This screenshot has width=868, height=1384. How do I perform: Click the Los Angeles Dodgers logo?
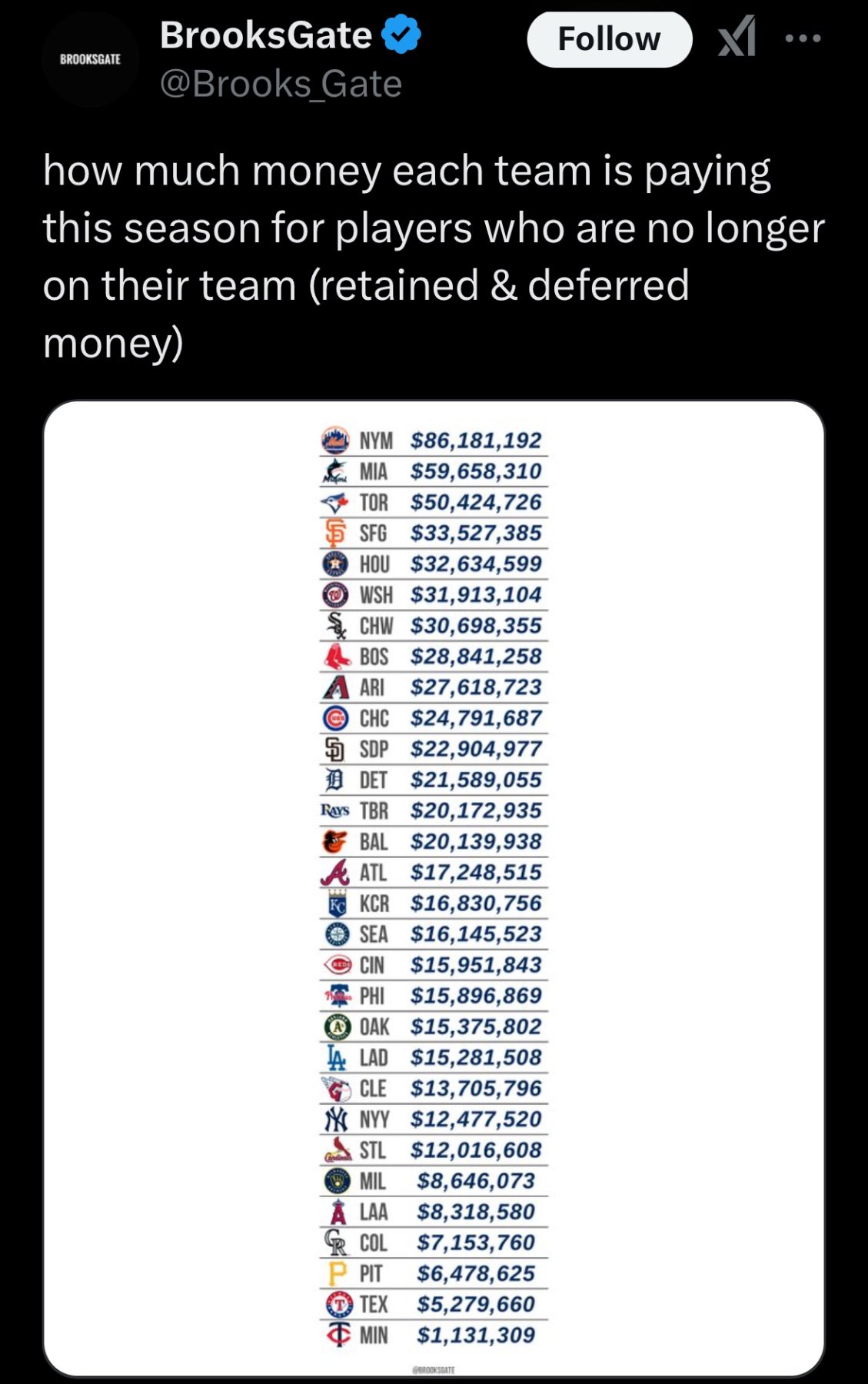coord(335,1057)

---

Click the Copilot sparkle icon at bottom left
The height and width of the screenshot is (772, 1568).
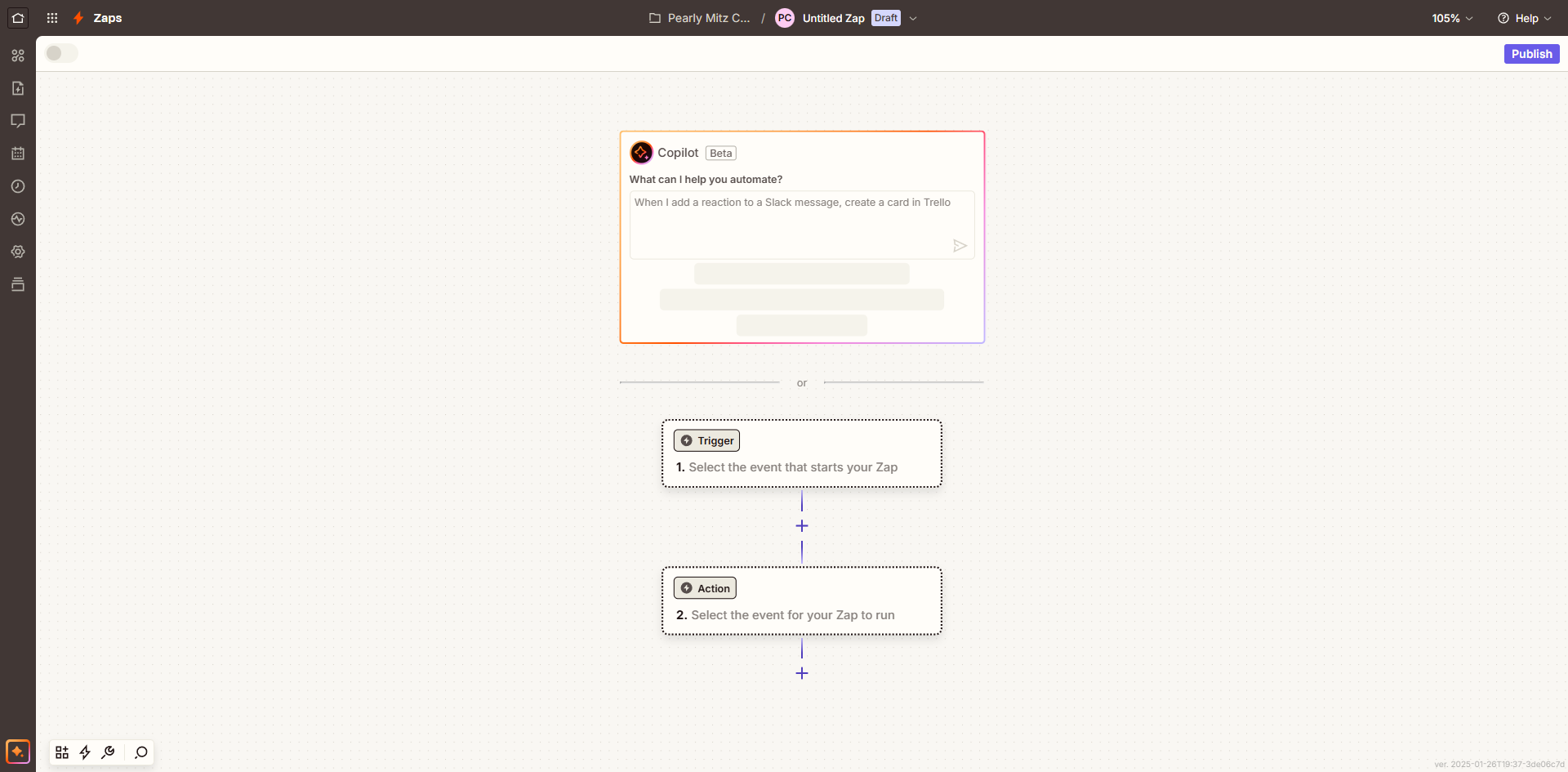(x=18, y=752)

==

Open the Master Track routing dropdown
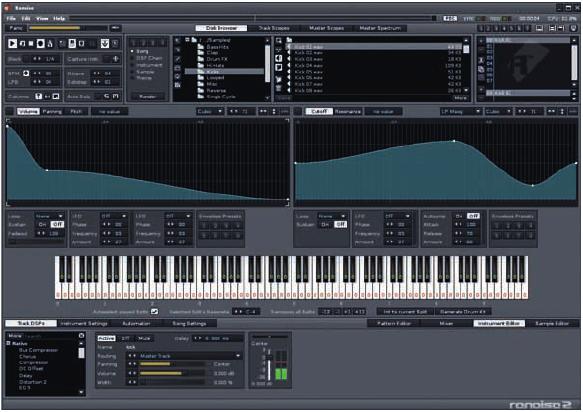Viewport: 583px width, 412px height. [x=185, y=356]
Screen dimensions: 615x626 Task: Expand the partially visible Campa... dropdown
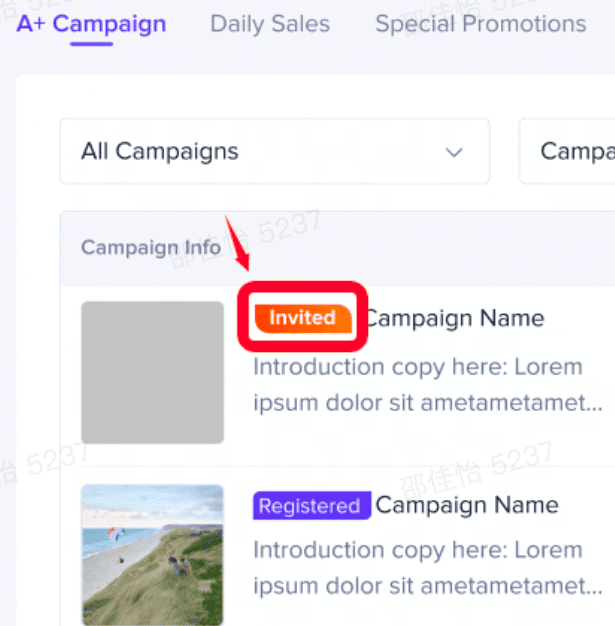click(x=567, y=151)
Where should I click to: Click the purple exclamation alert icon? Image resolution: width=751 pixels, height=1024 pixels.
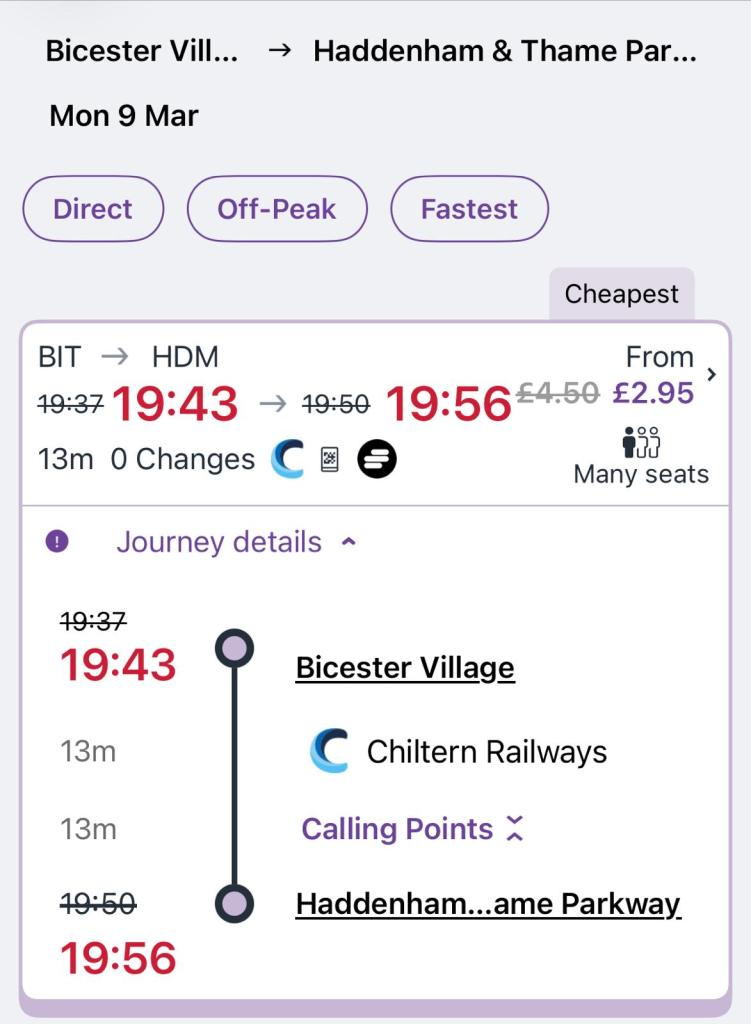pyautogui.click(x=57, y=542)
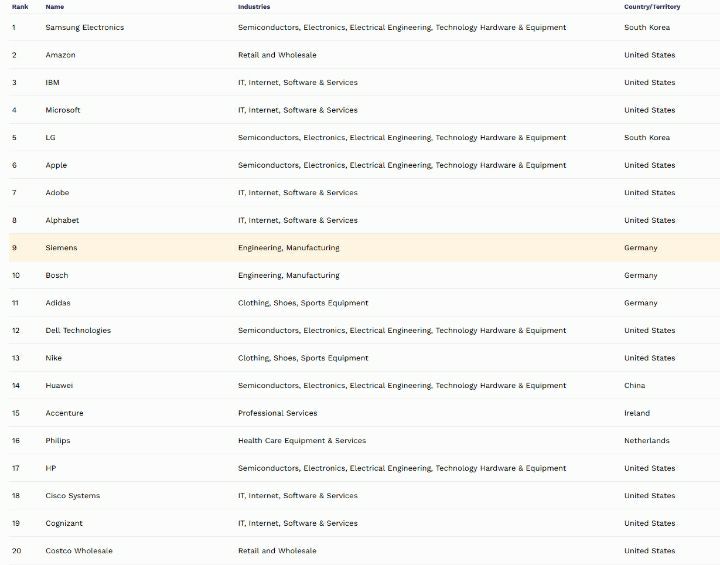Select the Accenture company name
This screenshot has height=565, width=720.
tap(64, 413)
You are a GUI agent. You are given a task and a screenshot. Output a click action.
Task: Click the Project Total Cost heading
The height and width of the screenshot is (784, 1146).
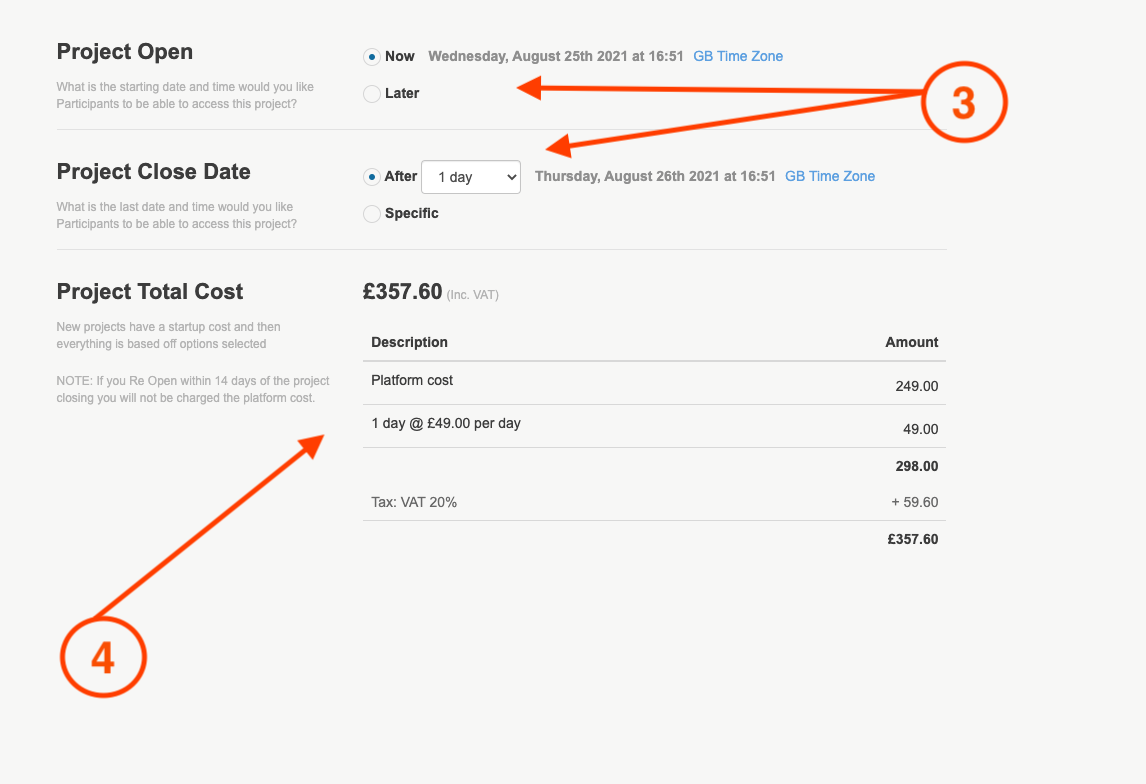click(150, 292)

* Exercise
Retype only the lines above from the one with "Screen dimensions: 615x626" through the one with "Task: Click the Project Total Cost heading", exactly and with both ends. Images stay out.

* Worked solution
Screen dimensions: 615x626 Task: Expand the partially visible Campa... dropdown
click(x=567, y=151)
Where should I click to: Click the purple exclamation alert icon? Image resolution: width=751 pixels, height=1024 pixels.
pyautogui.click(x=57, y=542)
Select the Accenture company name
This screenshot has height=565, width=720.
tap(64, 413)
You are a GUI agent. You are given a task and a screenshot. Output a click action.
Task: Click the Project Total Cost heading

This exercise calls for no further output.